Forecasting Hong Kong Hang Seng Index Stock Price Movement Using Social Media Data Analysis PDF Author: Wai Tak Lau
Publisher:
ISBN:
Category : Data mining
Languages : en
Pages : 104

Book Description


Forecasting Hong Kong Hang Seng Index Stock Price Movement Using Social Media Data Analysis

Forecasting Hong Kong Hang Seng Index Stock Price Movement Using Social Media Data Analysis PDF Author: Wai Tak Lau
Publisher:
ISBN:
Category : Data mining
Languages : en
Pages : 104

Book Description


Price-Forecasting Models for HANG SENG INDEX ^HSI Stock

Price-Forecasting Models for HANG SENG INDEX ^HSI Stock PDF Author: Ton Viet Ta
Publisher:
ISBN:
Category :
Languages : en
Pages : 98

Book Description
https: //www.dinhxa.com One-Week Free Trial (subject to change) Do you want to earn up to a 610% annual return on your money by two trades per day on HANG SENG INDEX ^HSI Stock? Reading this book is the only way to have a specific strategy. This book offers you a chance to trade ^HSI Stock at predicted prices. Eight methods for buying and selling ^HSI Stock at predicted low/high prices are introduced. These prices are very close to the lowest and highest prices of the stock in a day. All methods are explained in a very easy-to-understand way by using many examples, formulas, figures, and tables. The BIG DATA of the 7858 consecutive trading days (from October 12, 1987 to March 4, 2021) are utilized. The methods do not require any background on mathematics from readers. Furthermore, they are easy to use. Each takes you no more than 30 seconds for calculation to obtain a specific predicted price. The methods are not transient. They cannot be beaten by Mr. Market in several years, even until the stock doubles its current age. They are traits of Mr. Market. The reason is that the author uses the law of large numbers in the probability theory to construct them. In other words, you can use the methods in a long time without worrying about their change. The efficiency of the methods can be checked easily. Just compare the predicted prices with the actual price of the stock while referring to the probabilities of success which are shown clearly in the book (click the LOOK INSIDE button to read more information before buying this book). The book is very useful for Investors who have decided to buy the stock and keep it for a long time (as the strategy of Warren Buffett), or to sell the stock and pay attention to other stocks. The methods will help them to maximize profits for their decision. Day traders who buy and sell the stock many times in a day. Although each method is valid one time per day, the information from the methods will help the traders buy/sell the stock in the second time, third time or more in a day. Beginners to ^HSI Stock. The book gives an insight about the behavior of the stock. They will surely gain their knowledge of ^HSI Stock after reading the book. Everyone who wants to know about the U.S. stock market. https: //www.dinhxa.com includes a software (app) for stock price forecasting using the methods in this book. The software gives 114 predictions while this book gives 16. One-Week Free Trial (subject to change)
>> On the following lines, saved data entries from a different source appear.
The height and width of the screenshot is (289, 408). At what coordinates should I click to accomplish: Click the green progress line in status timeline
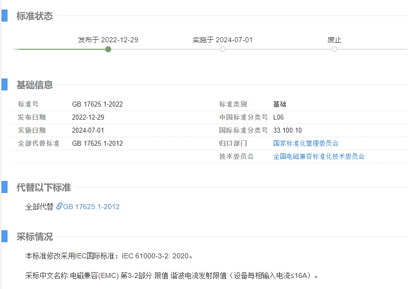(x=59, y=49)
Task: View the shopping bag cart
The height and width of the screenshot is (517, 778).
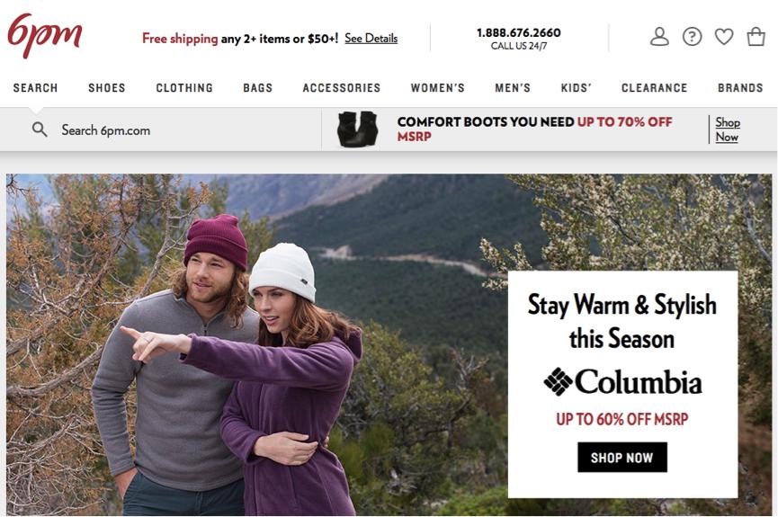Action: [756, 37]
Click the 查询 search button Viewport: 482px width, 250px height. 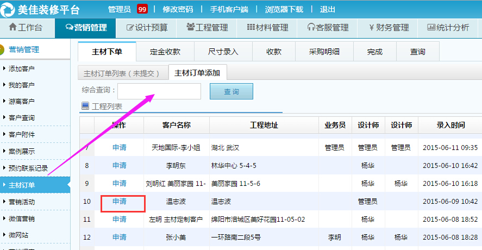point(231,92)
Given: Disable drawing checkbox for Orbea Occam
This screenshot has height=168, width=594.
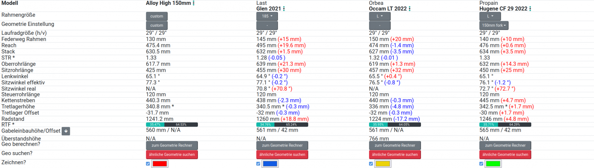Looking at the screenshot, I should pos(371,164).
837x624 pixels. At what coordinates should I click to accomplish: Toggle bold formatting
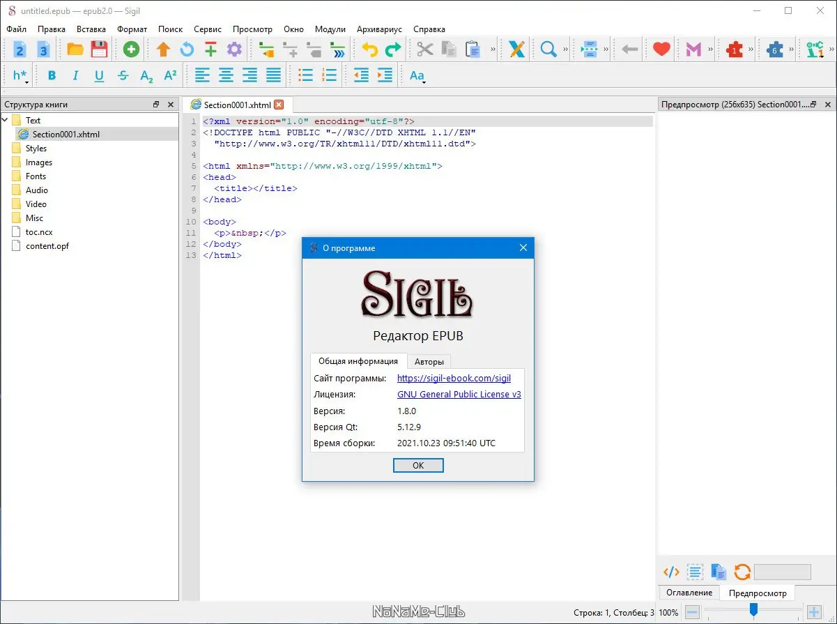(x=52, y=75)
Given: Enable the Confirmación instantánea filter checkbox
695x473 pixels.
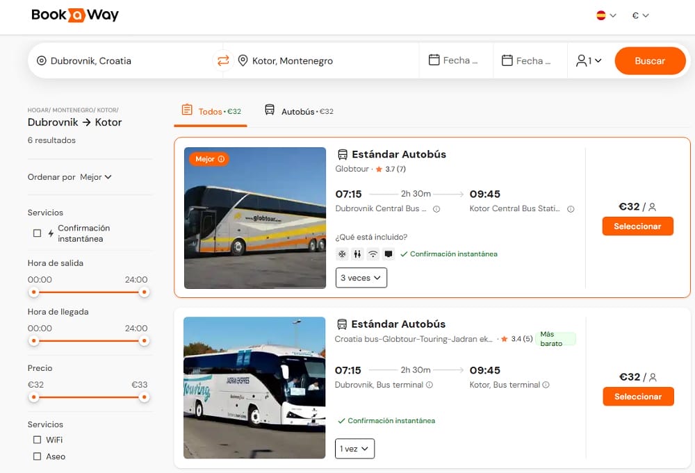Looking at the screenshot, I should pos(38,233).
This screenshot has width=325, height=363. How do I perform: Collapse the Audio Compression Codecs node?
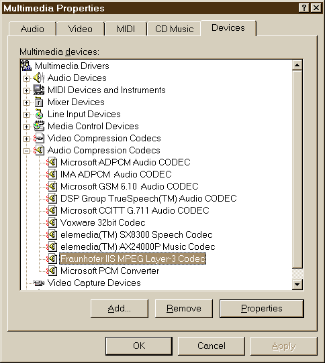(26, 151)
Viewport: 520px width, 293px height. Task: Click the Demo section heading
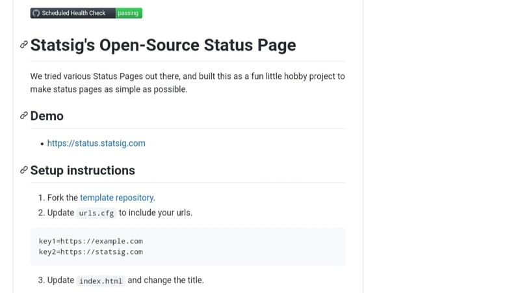click(47, 116)
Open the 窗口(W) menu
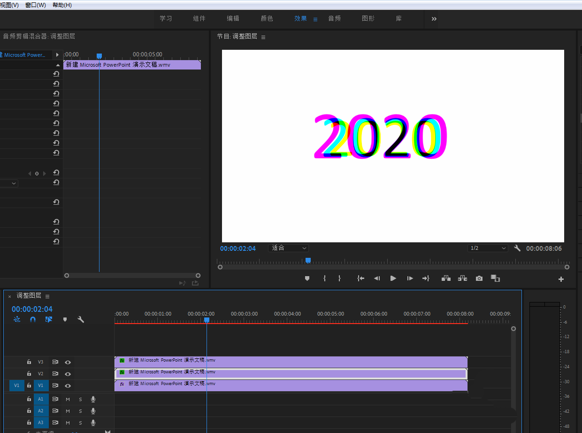Screen dimensions: 582x433 tap(36, 5)
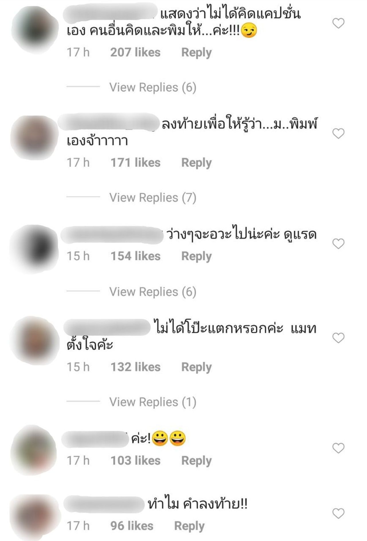Viewport: 367px width, 541px height.
Task: Expand View Replies (1)
Action: pyautogui.click(x=153, y=402)
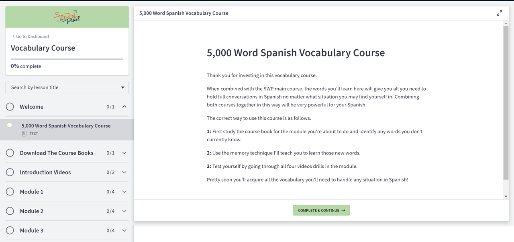Click the lesson content vertical scrollbar

pos(506,100)
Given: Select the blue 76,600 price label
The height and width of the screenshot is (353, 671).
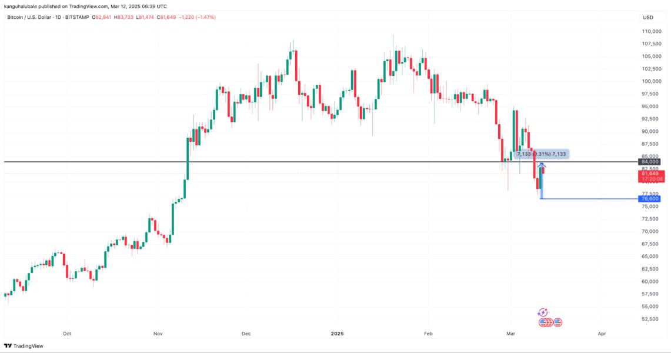Looking at the screenshot, I should coord(650,199).
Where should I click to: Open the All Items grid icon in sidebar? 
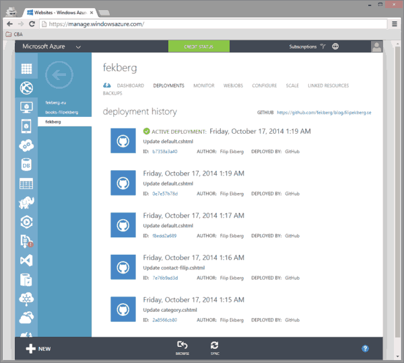tap(26, 69)
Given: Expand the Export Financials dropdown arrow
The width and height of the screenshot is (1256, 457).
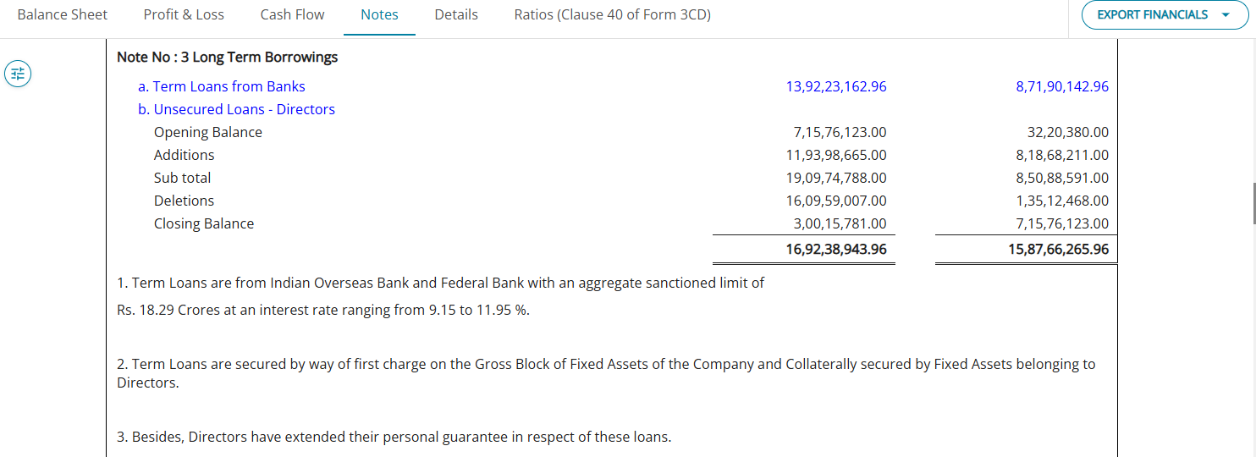Looking at the screenshot, I should click(1226, 14).
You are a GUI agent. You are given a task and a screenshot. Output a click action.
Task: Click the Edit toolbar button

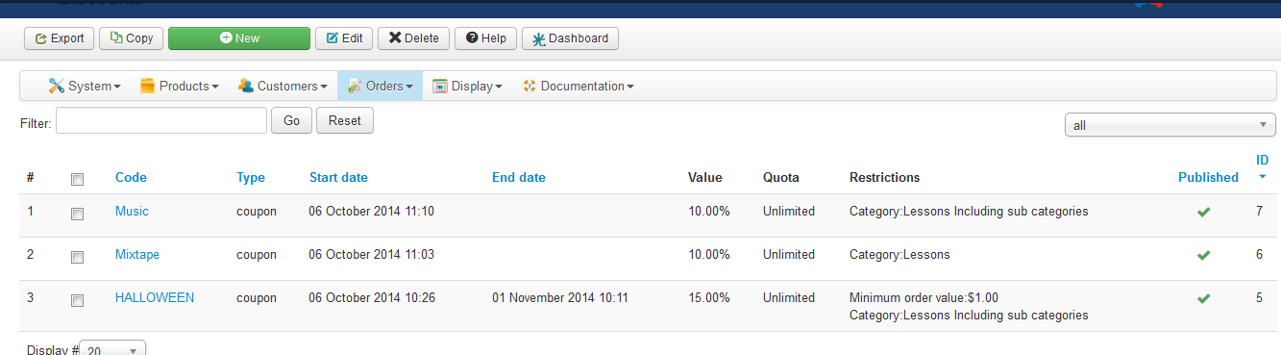pyautogui.click(x=344, y=38)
Prediction of Stock Market Index Movements with Machine Learning

Prediction of Stock Market Index Movements with Machine Learning PDF Author: Nazif AYYILDIZ
Publisher: Özgür Publications
ISBN: 975447821X
Category : Business & Economics
Languages : en
Pages : 121

Book Description
The book titled "Prediction of Stock Market Index Movements with Machine Learning" focuses on the performance of machine learning methods in forecasting the future movements of stock market indexes and identifying the most advantageous methods that can be used across different stock exchanges. In this context, applications have been conducted on both developed and emerging market stock exchanges. The stock market indexes of developed countries such as NYSE 100, NIKKEI 225, FTSE 100, CAC 40, DAX 30, FTSE MIB, TSX; and the stock market indexes of emerging countries such as SSE, BOVESPA, RTS, NIFTY 50, IDX, IPC, and BIST 100 were selected. The movement directions of these stock market indexes were predicted using decision trees, random forests, k-nearest neighbors, naive Bayes, logistic regression, support vector machines, and artificial neural networks methods. Daily dataset from 01.01.2012 to 31.12.2021, along with technical indicators, were used as input data for analysis. According to the results obtained, it was determined that artificial neural networks were the most effective method during the examined period. Alongside artificial neural networks, logistic regression and support vector machines methods were found to predict the movement direction of all indexes with an accuracy of over 70%. Additionally, it was noted that while artificial neural networks were identified as the best method, they did not necessarily achieve the highest accuracy for all indexes. In this context, it was established that the performance of the examined methods varied among countries and indexes but did not differ based on the development levels of the countries. As a conclusion, artificial neural networks, logistic regression, and support vector machines methods are recommended as the most advantageous approaches for predicting stock market index movements.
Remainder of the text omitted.